Mit diesem Schritt wolle man »illegale Inhalte« verbannen, hieß es aus dem Ministerium für Kultur und Tourismus. Dabei verbieten die Musikwächter Inhalte, die in ihren Augen (und Ohren) die nationale Einheit und das Zusammengehörigkeitsgefühl gefährden. Tabu sind demnach auch Song, die Aberglaube oder Kulte bewerben. Und natürlich sollen auch Lieder verschwinden, die sich mit illegalen Aktivitäten wie Glücksspiel oder Drogenkonsum befassen.

Die Regelung gilt nach Angaben des Ministeriums ab dem 1. Oktober. Betreiber von Karaoke-Bars sind dafür verantwortlich, das eigene Musikangebot auf die neuen Richtlinien hin zu überprüfen. Ziel ist es demnach, in Zukunft »gesunde und erbauliche« Musik anzubieten.

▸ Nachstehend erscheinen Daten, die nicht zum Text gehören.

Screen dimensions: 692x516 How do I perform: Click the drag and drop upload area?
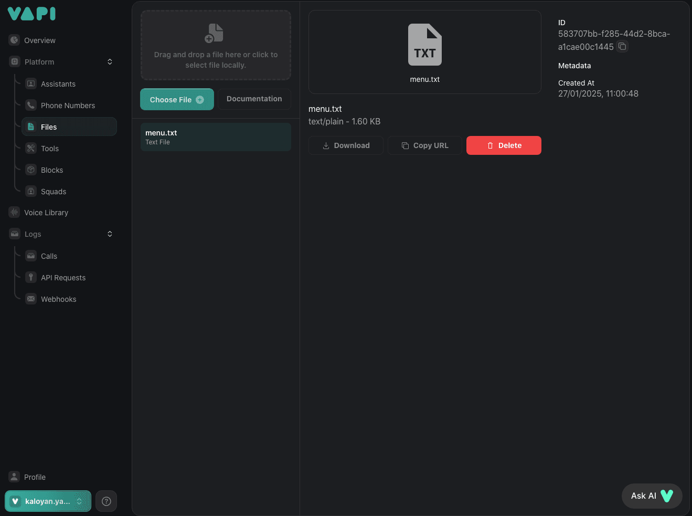coord(216,46)
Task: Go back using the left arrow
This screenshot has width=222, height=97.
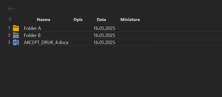Action: pos(12,9)
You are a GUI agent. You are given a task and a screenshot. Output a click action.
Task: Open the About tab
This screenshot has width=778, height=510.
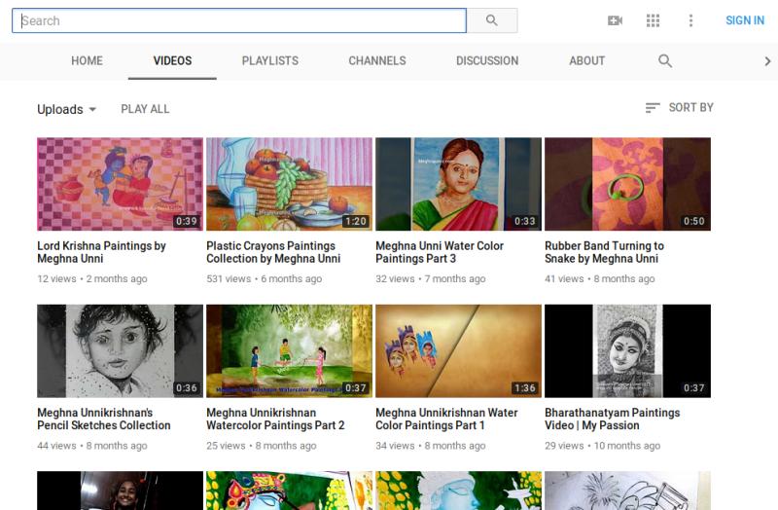tap(586, 60)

Immer wieder greift die chinesische Regierung mit Zensurmaßnahmen in den Alltag der Bürger ein. Dabei stehen seit einiger Zeit vor allem Online-Inhalte im Fokus. Ein Beispiel betrifft die Oscarverleihung im April 2021. Dabei hatte China hat in Onlinenetzwerken Einträge über die in Peking geborene Regisseurin und frischgebackene Oscargewinnerin Chloé Zhao gelöscht. Alle aktuellen Mitteilungen, die Zhaos Namen oder ihren preisgekrönten Film »Nomadland« enthielten, verschwanden auf ungeklärte Weise aus dem Onlinedienst Weibo. Auch in den staatlichen Medien fand sich kein Hinweis auf Zhaos Oscargewinn.

Westliche Kleidung aus dem TV verbannt

Auch im Fernsehen gibt es immer wieder massive Eingriffe. Laut einem Bericht der britischen BBC hatten chinesische TV-Sender im April damit begonnen, in zahlreichen Sendungen alle Hinweise auf westliche Kleidungshersteller zu überblenden. Betroffen seien demnach etwa beliebte Formate wie die Musikshow »Sisters Who Make Waves« oder die Reality-TV-Sendung »Chuong 21«.

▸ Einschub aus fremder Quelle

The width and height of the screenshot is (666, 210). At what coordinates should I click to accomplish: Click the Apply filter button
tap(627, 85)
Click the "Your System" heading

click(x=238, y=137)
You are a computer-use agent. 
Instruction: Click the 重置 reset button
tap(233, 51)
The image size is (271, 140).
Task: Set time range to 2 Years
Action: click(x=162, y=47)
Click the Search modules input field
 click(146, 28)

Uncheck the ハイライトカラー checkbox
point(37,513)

Dieser Schritt war als Reaktion auf die Ankündigung zahlreicher westlicher Modefirmen zu verstehen gewesen, in Zukunft keine Baumwolle aus der Xinjiang-Region mehr verarbeiten zu wollen.

Bereits Ende 2020 hatten Medien darüber berichtet, dass dort Angehörige der muslimischen Minderheit der Uiguren als Zwangsarbeiter in der Baumwollproduktion eingesetzt werden. China wertet Kritik am Umgang mit den Uiguren als unangemessene Einmischung in innere Angelegenheiten.